In Gaza, therapy begins with truth.
When humanitarianism is stripped of moral engagement, it becomes another machinery of domination; a kind of anaesthesia that dulls awareness, rather than treating illness. The grotesque example of the so-called Gaza Humanitarian Foundation, luring the hungry with food aid only to ambush them, illustrates this perversion.
Under the guise of assistance, hunger has been weaponised, with “aid” becoming bait. Such acts expose the moral collapse of an international order that has turned relief into another theatre of cruelty.
Trauma in Gaza is not the result of an accident or natural disaster; it is the outcome of deliberate, systematic political violence
Detached from ethics, humanitarian work risks reproducing the same colonial logic that has devastated Gaza for decades, determining who is worthy of life and who is expendable. Aid becomes a tool of control, conditioning survival on submission. It is colonisation through charity.

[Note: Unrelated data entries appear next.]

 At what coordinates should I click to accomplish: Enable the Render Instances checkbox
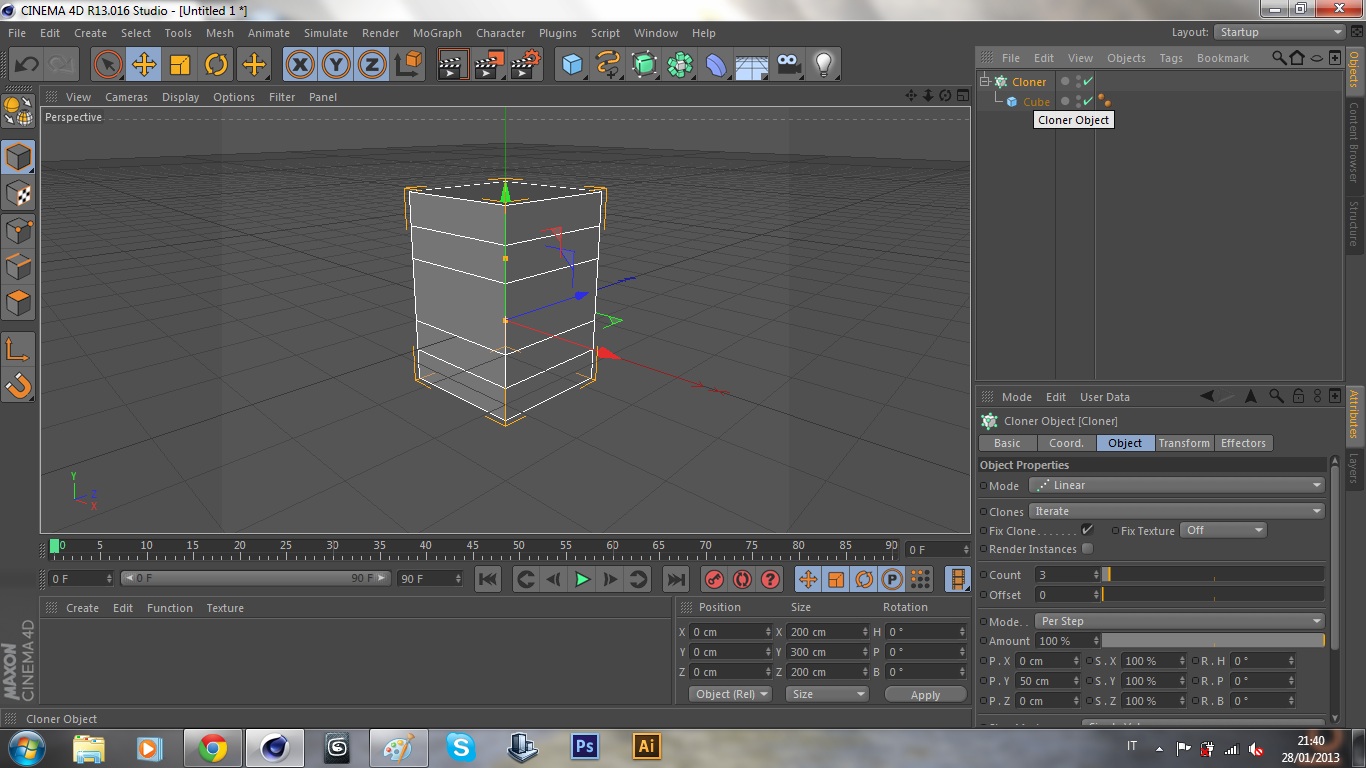(1088, 549)

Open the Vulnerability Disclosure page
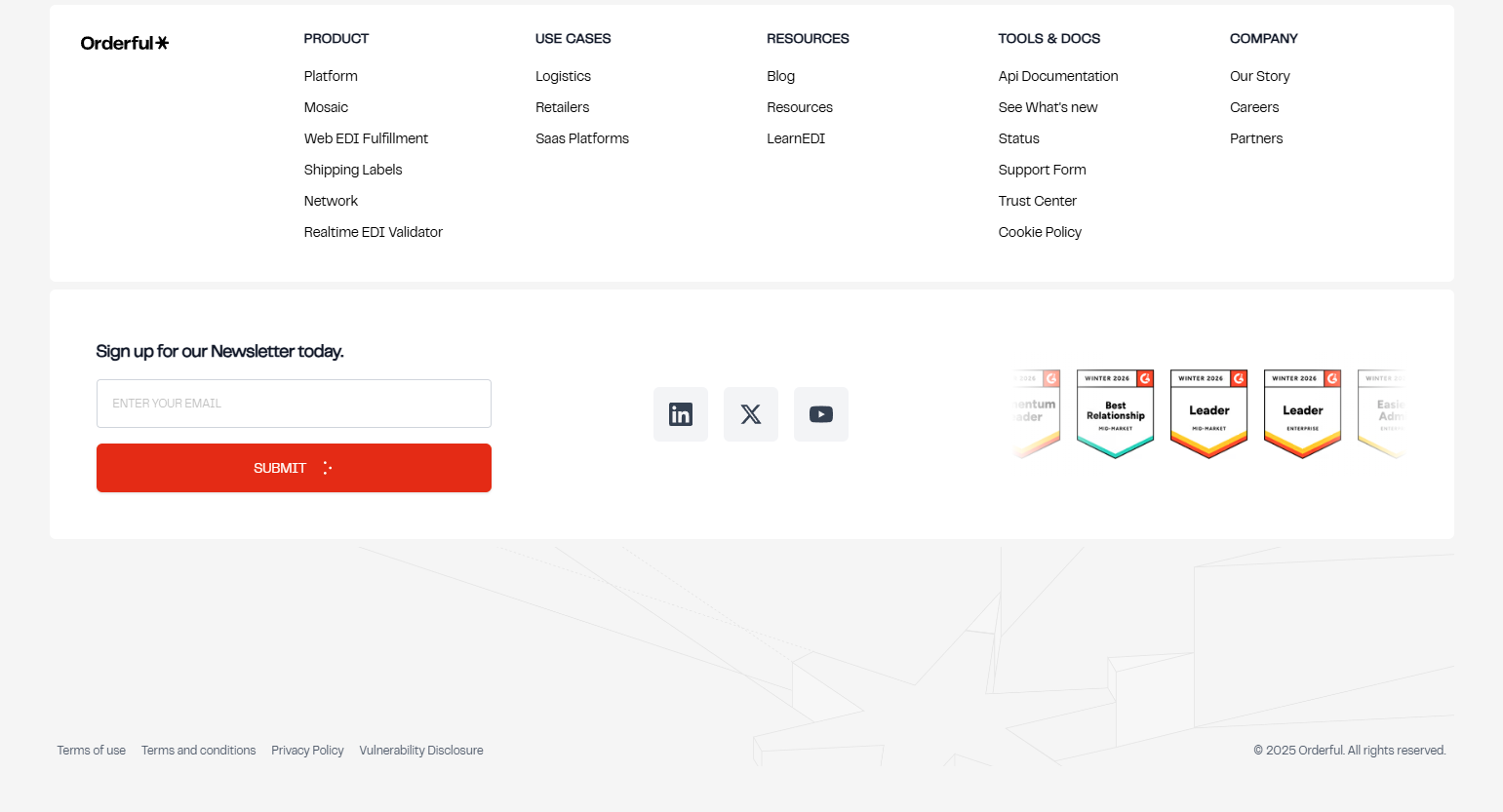click(420, 750)
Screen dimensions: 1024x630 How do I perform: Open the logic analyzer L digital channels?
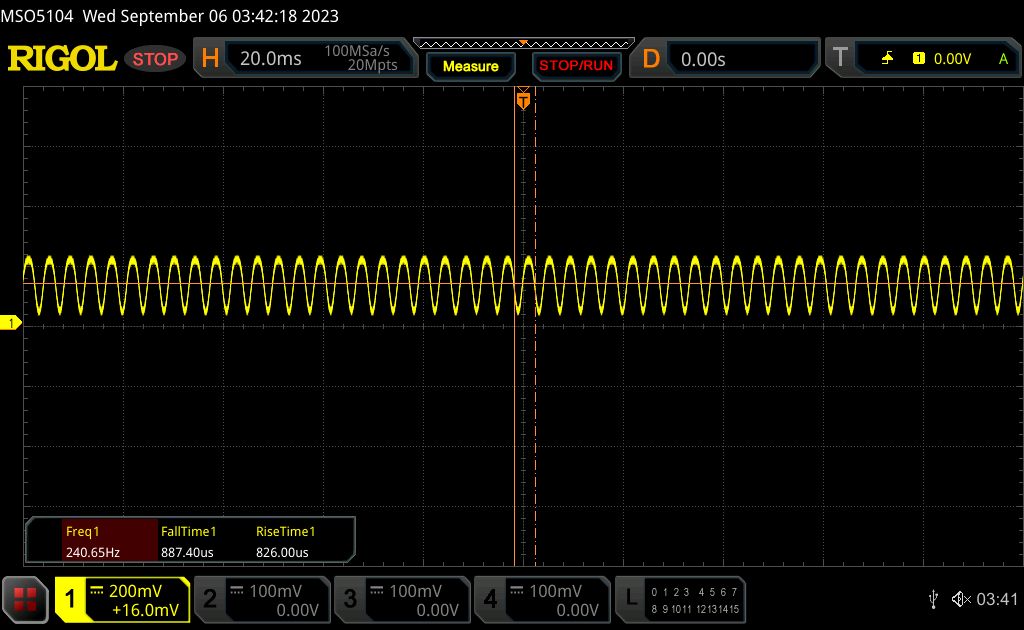click(680, 599)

To help Gaza means to be trauma-informed – and this cannot mean adopting apolitical frameworks imported from western psychology. Trauma in Gaza is not the result of an accident or natural disaster; it is the outcome of deliberate, systematic political violence, executed with impunity and endorsed by global silence.
To be trauma-informed in this context is to name and take a stance towards the party inflicting that trauma, while rejecting the false symmetry between victim and perpetrator. There can be no healing in complicity, confusion and denial. Without confronting the source of harm, humanitarianism becomes another layer of gaslighting.
True trauma-informed care must honour Gaza’s agency and resistance. It must recognise the endurance of families, the underground classrooms, and the art emerging from ruins – not as sentimental “resilience”, but as acts of survival demanding political awareness and solidarity.
Therapy of routine
Even as accountability is pursued, Gaza’s people cannot wait. They need an immediate surge of assistance – not as charity, but as a right.
Food, clean water, shelter and medical care are the first lines of emergency treatment for a population pushed to starvation. Yet relief must go hand-in-hand with restoring the ordinary rhythms of life: reopening schools, reuniting families and bringing health centres back into service.
Establishing routine is a therapeutic act. For a child who has known nothing but war, writing their name again on paper is the beginning of healing. For parents, finding a safe space to nurture and to hope is the revival of humanity itself.
Still, none of this can be sustained without justice. Rebuilding without reckoning is like bandaging a wound that is still being stabbed. The postwar “reconstructions” of Iraq and Afghanistan showed us that when rebuilding is outsourced to those who profit from destruction, domination persists under a different name.
Gaza must not become another laboratory of neoliberal recovery, where the same powers that destroyed it dictate the terms of its rebirth.
History offers a haunting precedent. After the Second World War, the world held the Nuremberg Trials not only to punish, but to heal; not only to judge the perpetrators, but to reaffirm the boundaries of human conscience.
Nuremberg was not merely a legal tribunal. It was a moral process; a recognition that justice has a healing effect. While Nuremberg symbolised the moral awakening of a world horrified by atrocities, the proceedings at the International Court of Justice on Gaza have helped to clarify whether that moral commitment was genuine – or merely reserved for certain victims.
Silence of bystanders
Will Gaza have its Nuremberg? Will there be a tribunal where truth is spoken, responsibility is named, and the dignity of the dead is restored – allowing survivors to begin breathing again?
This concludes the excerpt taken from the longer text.